-- Description of the task --
Reproduce exactly the lines from the one that holds "Task: Select the Critical Areas heading" through the last line of the entries, both ends included, but not the pictures.
(Working data begins)
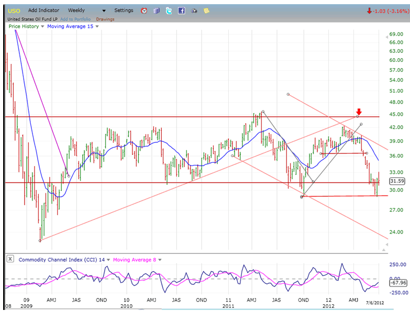Click the alarm clock alert icon
The height and width of the screenshot is (311, 410).
coord(144,10)
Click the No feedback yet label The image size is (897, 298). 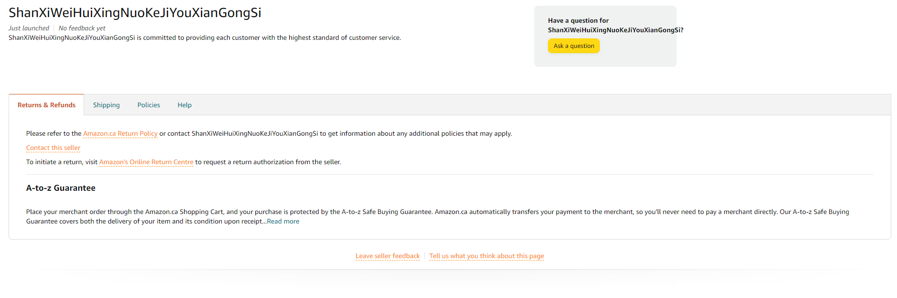pyautogui.click(x=82, y=28)
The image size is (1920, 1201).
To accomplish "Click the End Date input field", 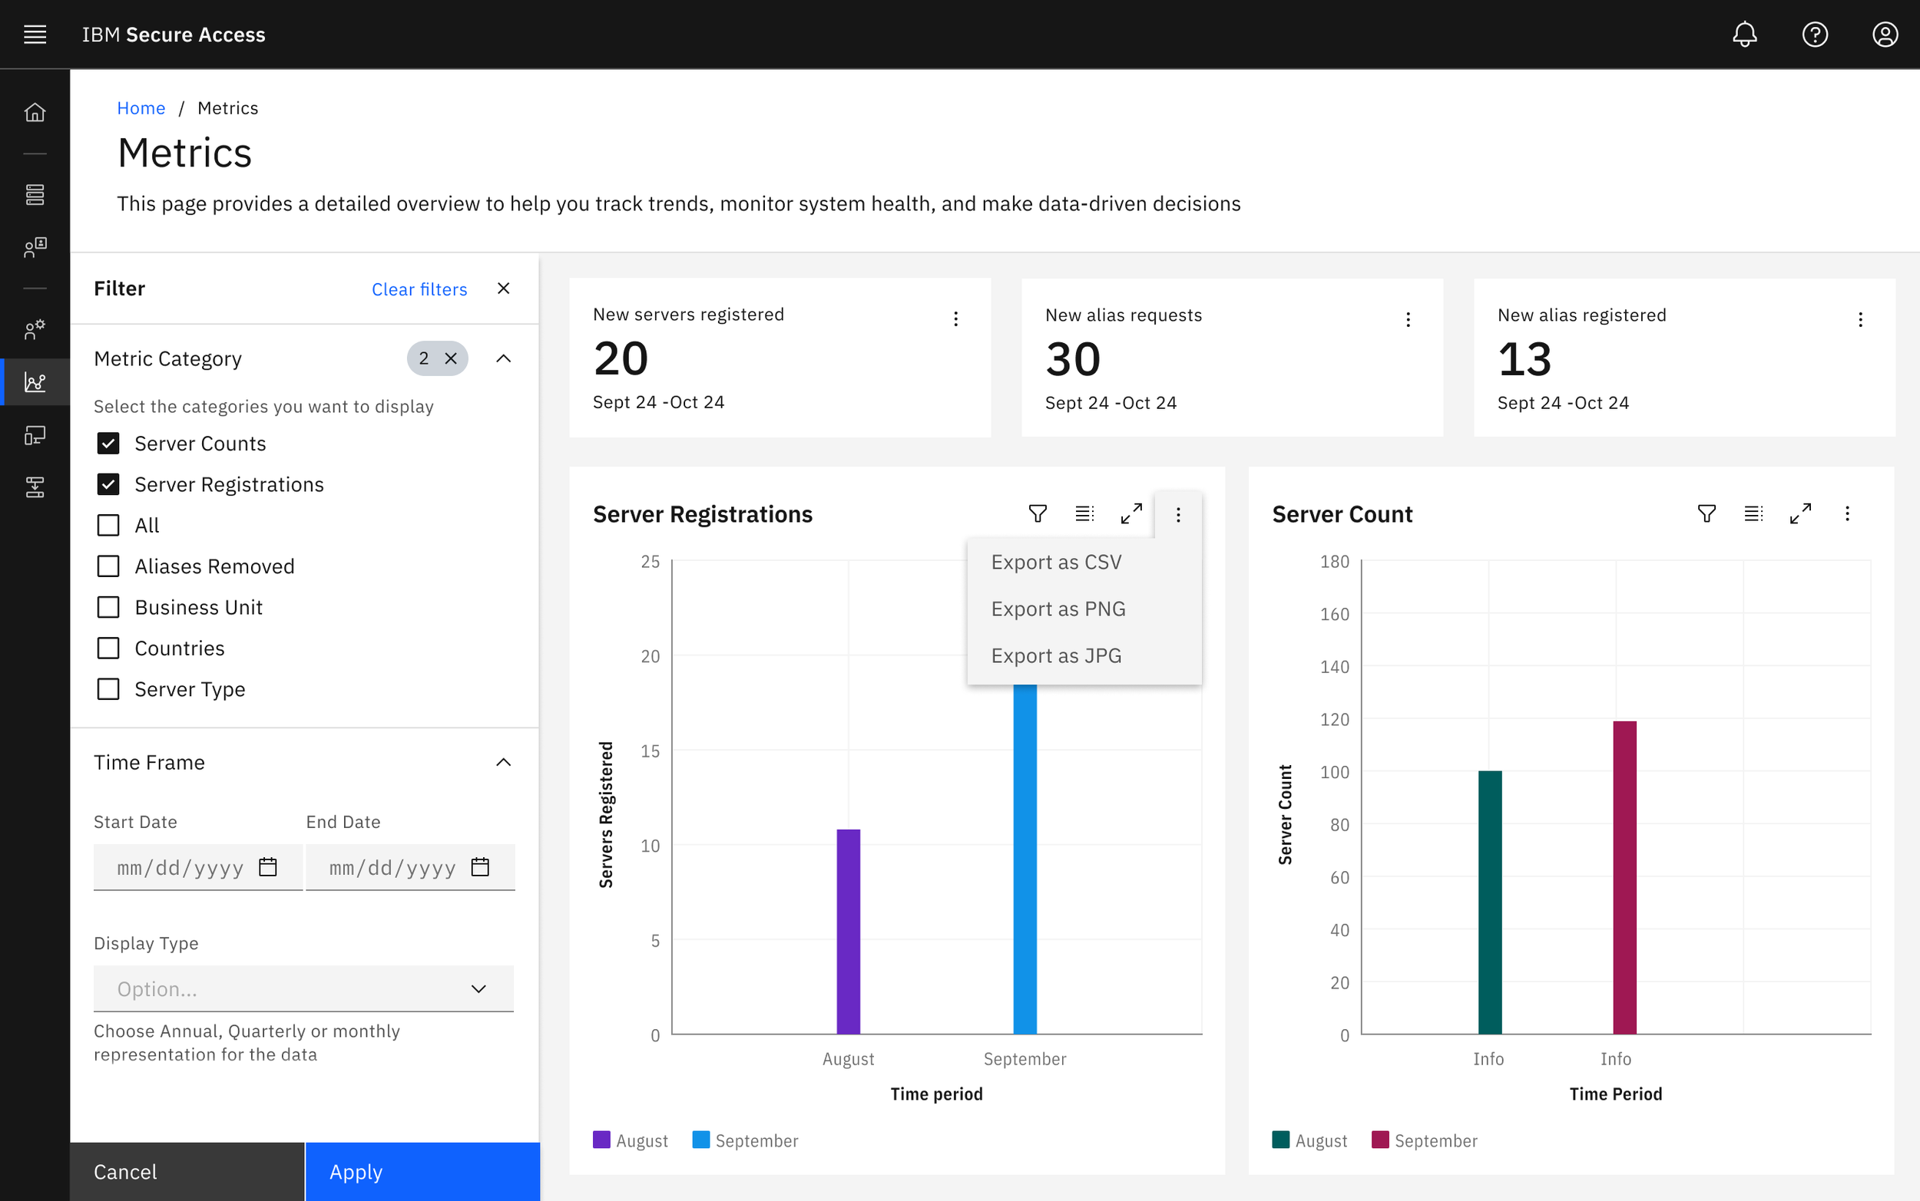I will pos(410,867).
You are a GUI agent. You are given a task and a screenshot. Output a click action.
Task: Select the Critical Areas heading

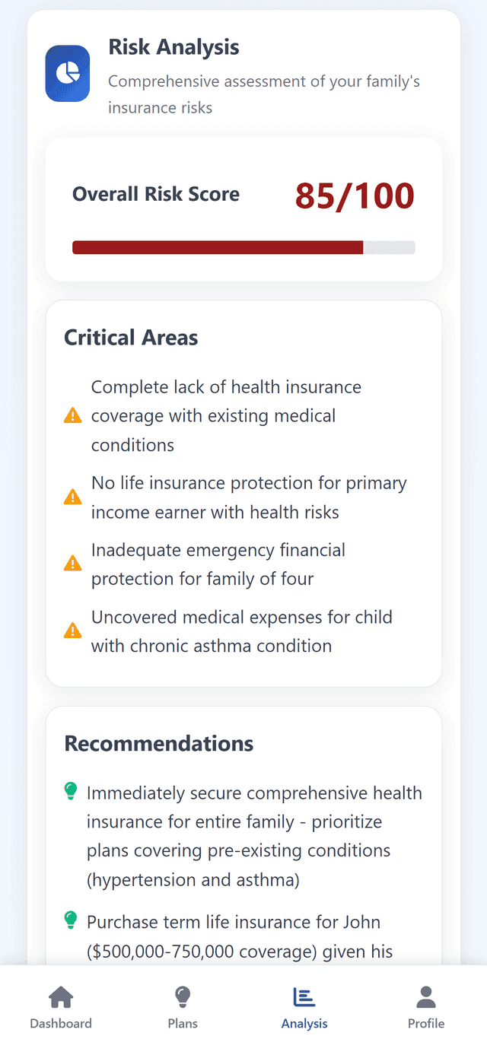click(131, 338)
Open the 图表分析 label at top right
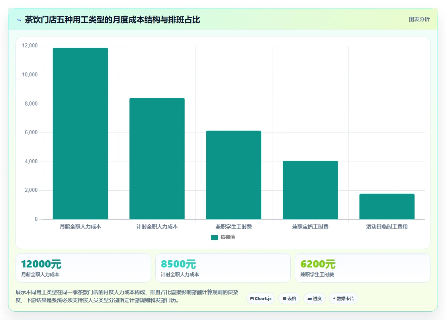Image resolution: width=446 pixels, height=320 pixels. coord(419,20)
(Working data ends)
-- Answer --
Task: Select the Critical Areas heading

click(131, 338)
Open the 图表分析 label at top right
Image resolution: width=446 pixels, height=320 pixels. coord(419,20)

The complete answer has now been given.